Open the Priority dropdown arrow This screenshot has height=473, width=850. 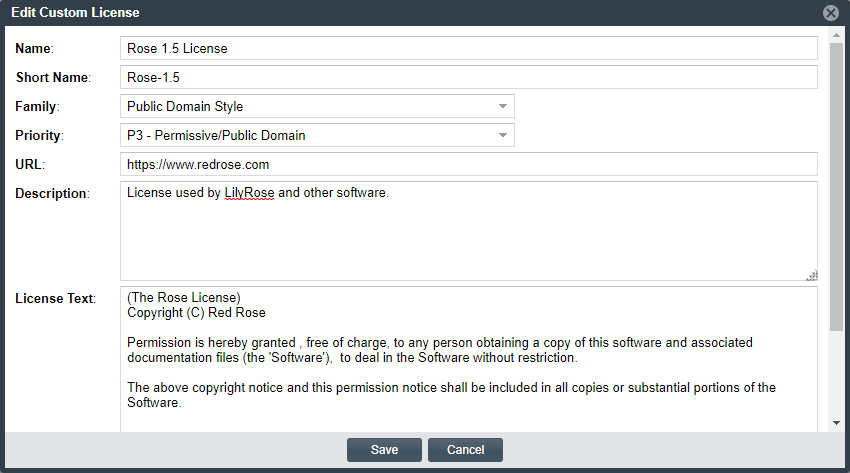[x=502, y=135]
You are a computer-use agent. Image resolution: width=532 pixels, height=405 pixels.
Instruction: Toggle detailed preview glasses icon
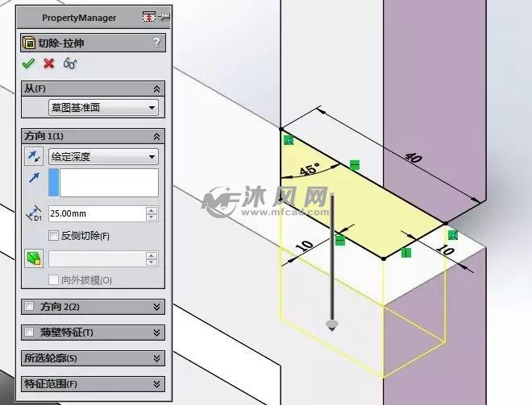point(70,64)
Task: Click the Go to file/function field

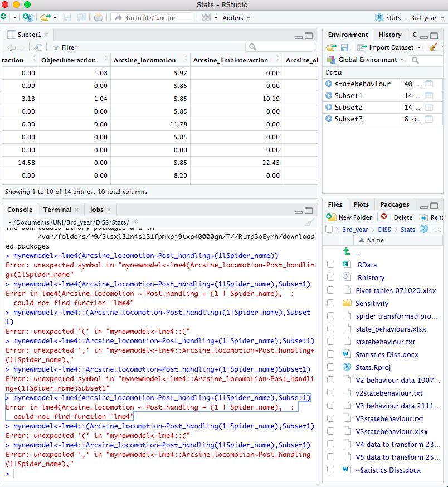Action: coord(151,18)
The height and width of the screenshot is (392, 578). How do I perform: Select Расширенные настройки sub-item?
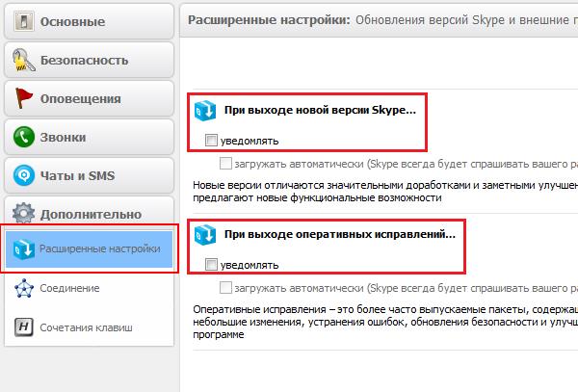point(89,248)
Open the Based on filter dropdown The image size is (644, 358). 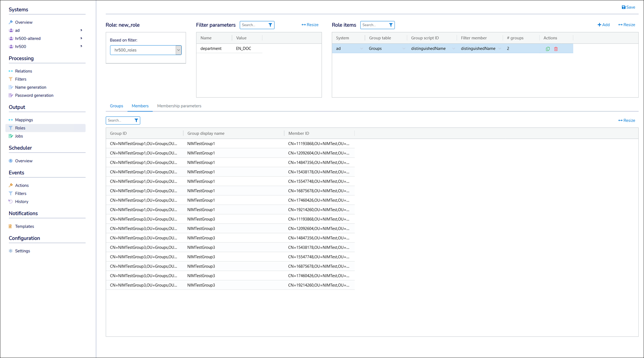[178, 50]
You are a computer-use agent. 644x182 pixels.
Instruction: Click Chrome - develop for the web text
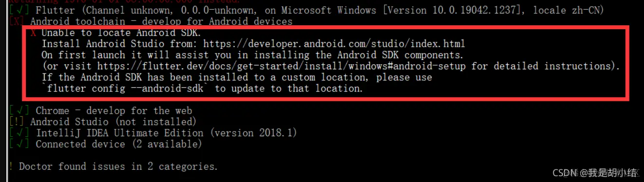(114, 111)
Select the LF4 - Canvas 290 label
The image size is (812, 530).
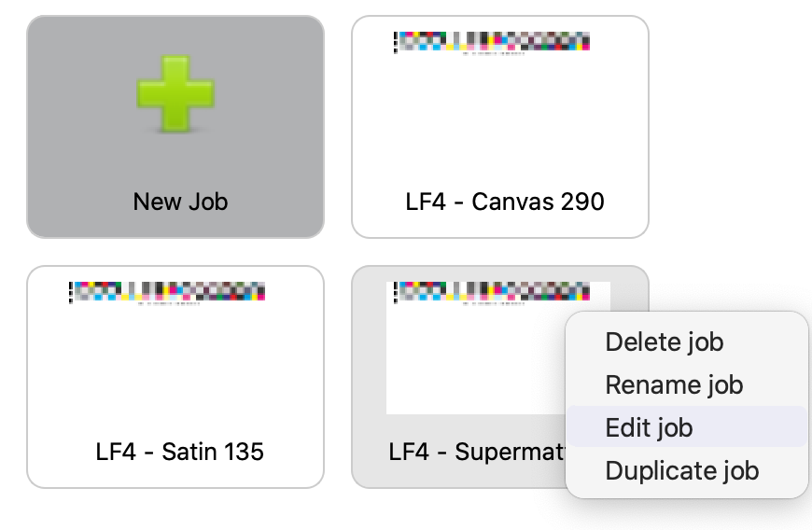tap(505, 202)
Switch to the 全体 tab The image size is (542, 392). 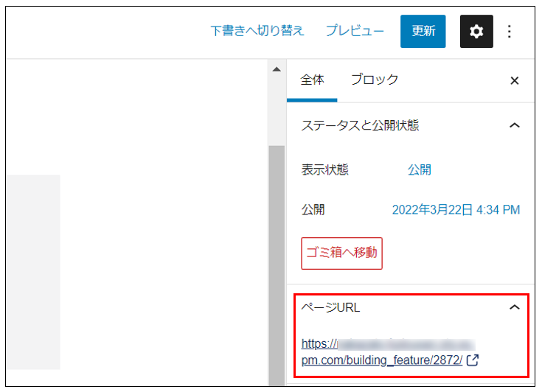click(x=312, y=80)
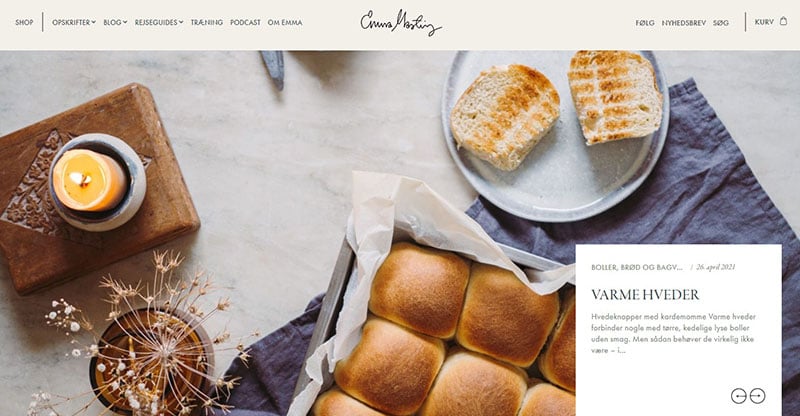
Task: Open the Træning menu item
Action: (x=207, y=22)

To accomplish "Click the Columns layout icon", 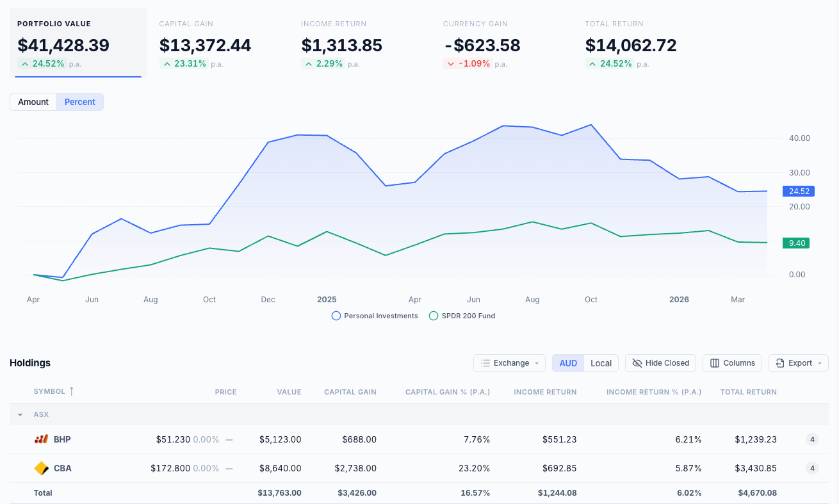I will point(715,363).
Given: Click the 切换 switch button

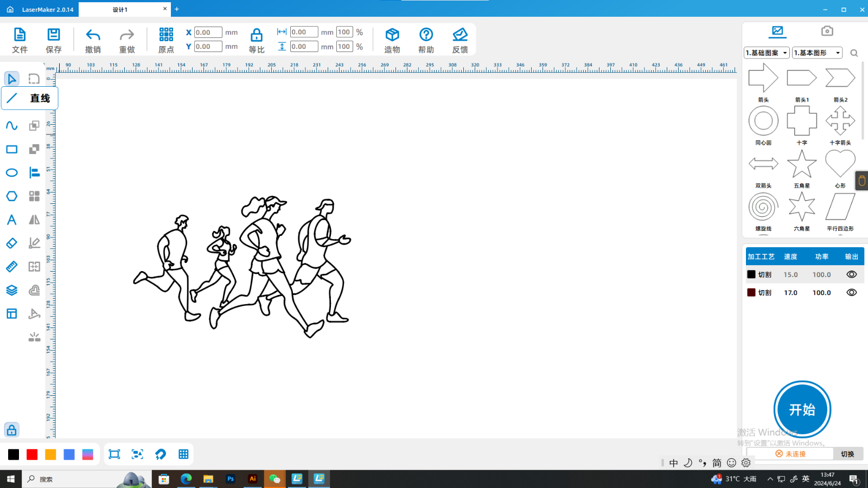Looking at the screenshot, I should (x=847, y=454).
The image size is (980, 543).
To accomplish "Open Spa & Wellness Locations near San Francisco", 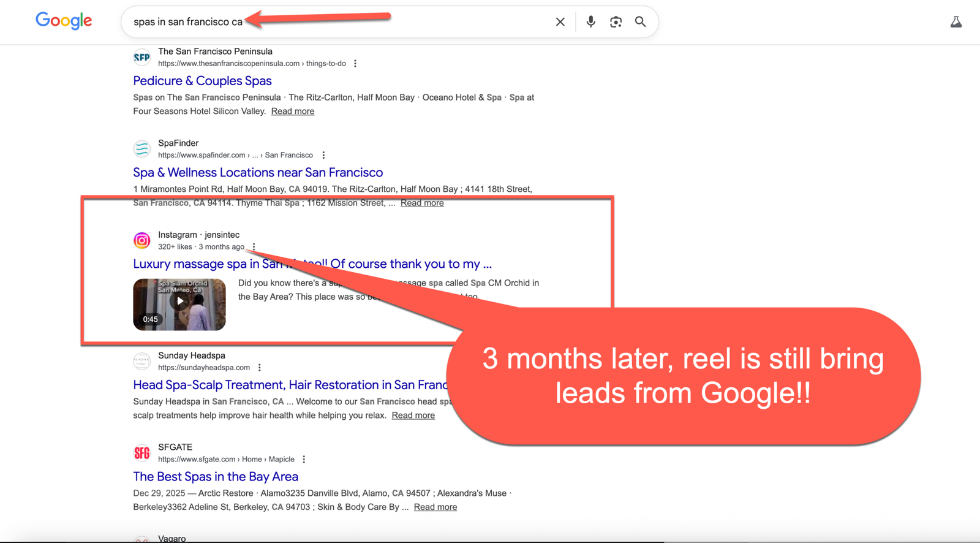I will (258, 173).
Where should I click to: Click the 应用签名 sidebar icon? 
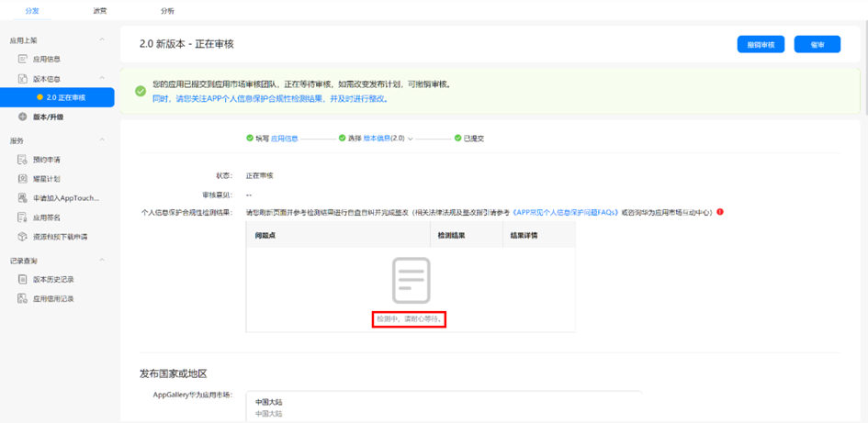pos(24,217)
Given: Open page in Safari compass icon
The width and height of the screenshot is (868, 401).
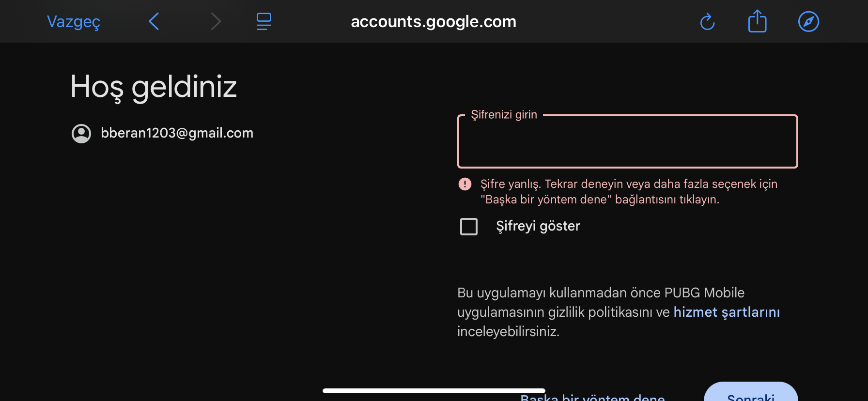Looking at the screenshot, I should pyautogui.click(x=808, y=22).
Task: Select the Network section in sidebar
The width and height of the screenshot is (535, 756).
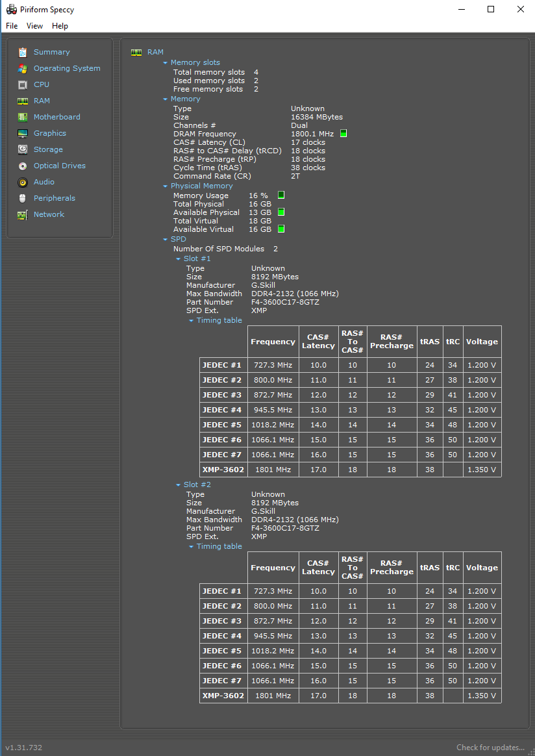Action: [49, 214]
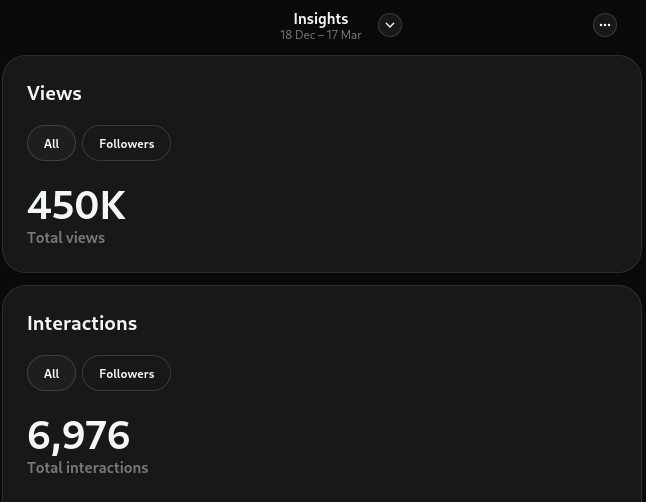Select the Followers filter under Interactions
Image resolution: width=646 pixels, height=502 pixels.
click(x=126, y=373)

=== Task ===
The word to find is "agent". Copy every line of the records that holds it.

=== Output of the task ===
You are a computer-use agent. Image resolution: width=532 pixels, height=405 pixels.
You are a computer-use agent. 644x182 pixels.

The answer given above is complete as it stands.